◆ **Extrait de page**
::::::::::
Il est indécent de favoriser encore plus les grandes entreprises et les riches actionnaires alors que les bas et moyens revenus, de nombreux indépendants et plusieurs branches ont été touchés de plein fouet par la crise de Covid-19 et continuent encore à en ressentir les effets. Car ne nous trompons pas : les bénéficiaires d’une telle réforme sont les multinationales, les banques, les assurances et les holdings mais pas les PME. En effet, si une société est nouvellement créée ou si son capital est augmenté, une limite d’exemption à la taxe d’émission de 1 million de francs s’applique. En cas de restructuration, cette exonération est même de 10 millions de francs.
::::::::::
◆ **Actions demandées**
• a. Selon l'extrait, quels sont tous les bénéficiaires de la réforme ?
• b. D'après l'extrait, à combien s'élève l'exonération en cas de restructuration ?
Appuyez-vous uniquement sur l'extrait.

◆ **Données de l'exercice**
::::::::::
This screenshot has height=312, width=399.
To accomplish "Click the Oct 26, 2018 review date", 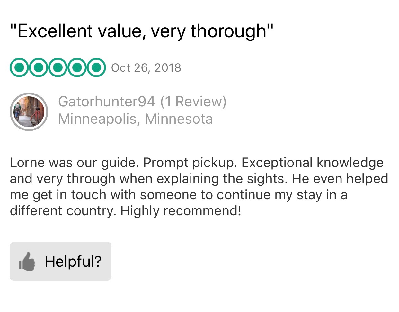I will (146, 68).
::::::::::
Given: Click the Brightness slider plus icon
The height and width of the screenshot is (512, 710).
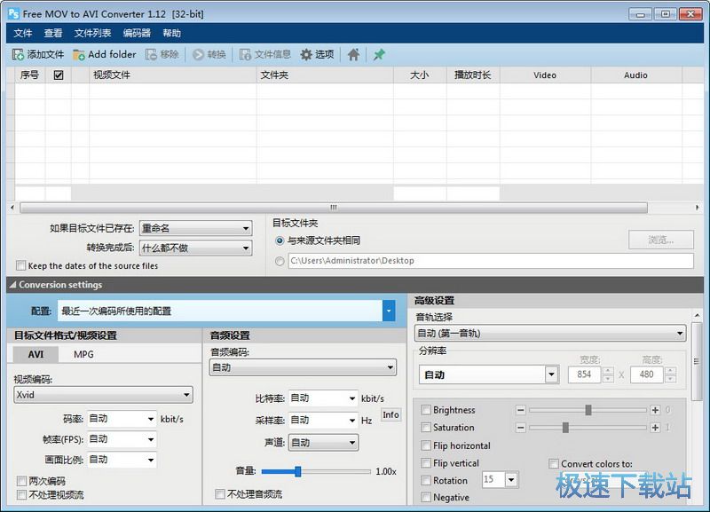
::::::::::
◆ **Corrigé détaillé**
• a. Les multinationales, les banques, les assurances et les holdings.

• b. Elle s'élève à 10 millions de francs.